- WORK TO BE COMPLETED:
An exact transcription of all the data is required.

- MATERIAL SHOWN:

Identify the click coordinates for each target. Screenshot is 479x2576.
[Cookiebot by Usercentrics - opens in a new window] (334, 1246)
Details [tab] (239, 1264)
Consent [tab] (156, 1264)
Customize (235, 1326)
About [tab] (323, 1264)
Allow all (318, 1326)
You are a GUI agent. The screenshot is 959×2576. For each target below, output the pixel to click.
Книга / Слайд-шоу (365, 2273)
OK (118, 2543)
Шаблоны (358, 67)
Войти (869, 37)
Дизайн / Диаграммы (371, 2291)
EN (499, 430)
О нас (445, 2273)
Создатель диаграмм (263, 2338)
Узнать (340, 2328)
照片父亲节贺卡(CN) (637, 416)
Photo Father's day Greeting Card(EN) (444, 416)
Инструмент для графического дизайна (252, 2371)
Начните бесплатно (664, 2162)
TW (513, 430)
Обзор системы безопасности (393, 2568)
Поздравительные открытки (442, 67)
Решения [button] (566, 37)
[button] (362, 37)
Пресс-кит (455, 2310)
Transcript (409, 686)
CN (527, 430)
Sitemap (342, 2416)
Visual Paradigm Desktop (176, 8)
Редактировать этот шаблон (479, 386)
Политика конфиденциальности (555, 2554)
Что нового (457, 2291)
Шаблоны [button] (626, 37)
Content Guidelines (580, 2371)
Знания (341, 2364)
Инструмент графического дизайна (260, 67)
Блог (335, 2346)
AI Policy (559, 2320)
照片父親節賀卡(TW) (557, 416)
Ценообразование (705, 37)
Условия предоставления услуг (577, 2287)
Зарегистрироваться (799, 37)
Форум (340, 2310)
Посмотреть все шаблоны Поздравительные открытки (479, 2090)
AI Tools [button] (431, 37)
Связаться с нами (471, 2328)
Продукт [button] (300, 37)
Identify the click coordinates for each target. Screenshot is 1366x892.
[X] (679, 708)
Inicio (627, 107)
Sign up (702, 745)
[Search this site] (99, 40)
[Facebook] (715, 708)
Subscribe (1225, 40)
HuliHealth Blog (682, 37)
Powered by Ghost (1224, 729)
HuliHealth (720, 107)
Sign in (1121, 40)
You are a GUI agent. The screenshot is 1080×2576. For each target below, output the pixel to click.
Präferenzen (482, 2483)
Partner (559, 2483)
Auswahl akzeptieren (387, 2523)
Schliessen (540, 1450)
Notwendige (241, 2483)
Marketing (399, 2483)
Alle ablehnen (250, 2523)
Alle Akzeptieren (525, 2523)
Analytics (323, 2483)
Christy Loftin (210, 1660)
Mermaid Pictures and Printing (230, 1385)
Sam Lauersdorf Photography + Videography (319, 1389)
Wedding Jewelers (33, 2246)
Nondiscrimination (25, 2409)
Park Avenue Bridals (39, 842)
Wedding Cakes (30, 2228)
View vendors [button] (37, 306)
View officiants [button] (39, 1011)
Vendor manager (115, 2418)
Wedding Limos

- EXERCISE RESULT:
Identify the click coordinates for each target. Screenshot is 479x2576.
[Cookiebot by Usercentrics - opens in a new window] (334, 1246)
Details [tab] (239, 1264)
Consent [tab] (156, 1264)
Customize (235, 1326)
About [tab] (323, 1264)
Allow all (318, 1326)
You are a GUI agent. The screenshot is 959×2576. For each target below, output the pixel to click.
Книга / Слайд-шоу (365, 2273)
OK (118, 2543)
Шаблоны (358, 67)
Войти (869, 37)
Дизайн / Диаграммы (371, 2291)
EN (499, 430)
О нас (445, 2273)
Создатель диаграмм (263, 2338)
Узнать (340, 2328)
照片父亲节贺卡(CN) (637, 416)
Photo Father's day Greeting Card(EN) (444, 416)
Инструмент для графического дизайна (252, 2371)
Начните бесплатно (664, 2162)
TW (513, 430)
Обзор системы безопасности (393, 2568)
Поздравительные открытки (442, 67)
Решения [button] (566, 37)
[button] (362, 37)
Пресс-кит (455, 2310)
Transcript (409, 686)
CN (527, 430)
Sitemap (342, 2416)
Visual Paradigm Desktop (176, 8)
Редактировать этот шаблон (479, 386)
Политика конфиденциальности (555, 2554)
Что нового (457, 2291)
Шаблоны [button] (626, 37)
Content Guidelines (580, 2371)
Знания (341, 2364)
Инструмент графического дизайна (260, 67)
Блог (335, 2346)
AI Policy (559, 2320)
照片父親節賀卡(TW) (557, 416)
Ценообразование (705, 37)
Условия предоставления услуг (577, 2287)
Зарегистрироваться (799, 37)
Форум (340, 2310)
Посмотреть все шаблоны Поздравительные открытки (479, 2090)
AI Tools [button] (431, 37)
Связаться с нами (471, 2328)
Продукт [button] (300, 37)
Identify the click coordinates for each target. Screenshot is 1366x892.
[X] (679, 708)
Inicio (627, 107)
Sign up (702, 745)
[Search this site] (99, 40)
[Facebook] (715, 708)
Subscribe (1225, 40)
HuliHealth Blog (682, 37)
Powered by Ghost (1224, 729)
HuliHealth (720, 107)
Sign in (1121, 40)
You are a GUI agent. The screenshot is 1080×2576. For each target below, output the pixel to click.
Präferenzen (482, 2483)
Partner (559, 2483)
Auswahl akzeptieren (387, 2523)
Schliessen (540, 1450)
Notwendige (241, 2483)
Marketing (399, 2483)
Alle ablehnen (250, 2523)
Alle Akzeptieren (525, 2523)
Analytics (323, 2483)
Christy Loftin (210, 1660)
Mermaid Pictures and Printing (230, 1385)
Sam Lauersdorf Photography + Videography (319, 1389)
Wedding Jewelers (33, 2246)
Nondiscrimination (25, 2409)
Park Avenue Bridals (39, 842)
Wedding Cakes (30, 2228)
View vendors [button] (37, 306)
View officiants [button] (39, 1011)
Vendor manager (115, 2418)
Wedding Limos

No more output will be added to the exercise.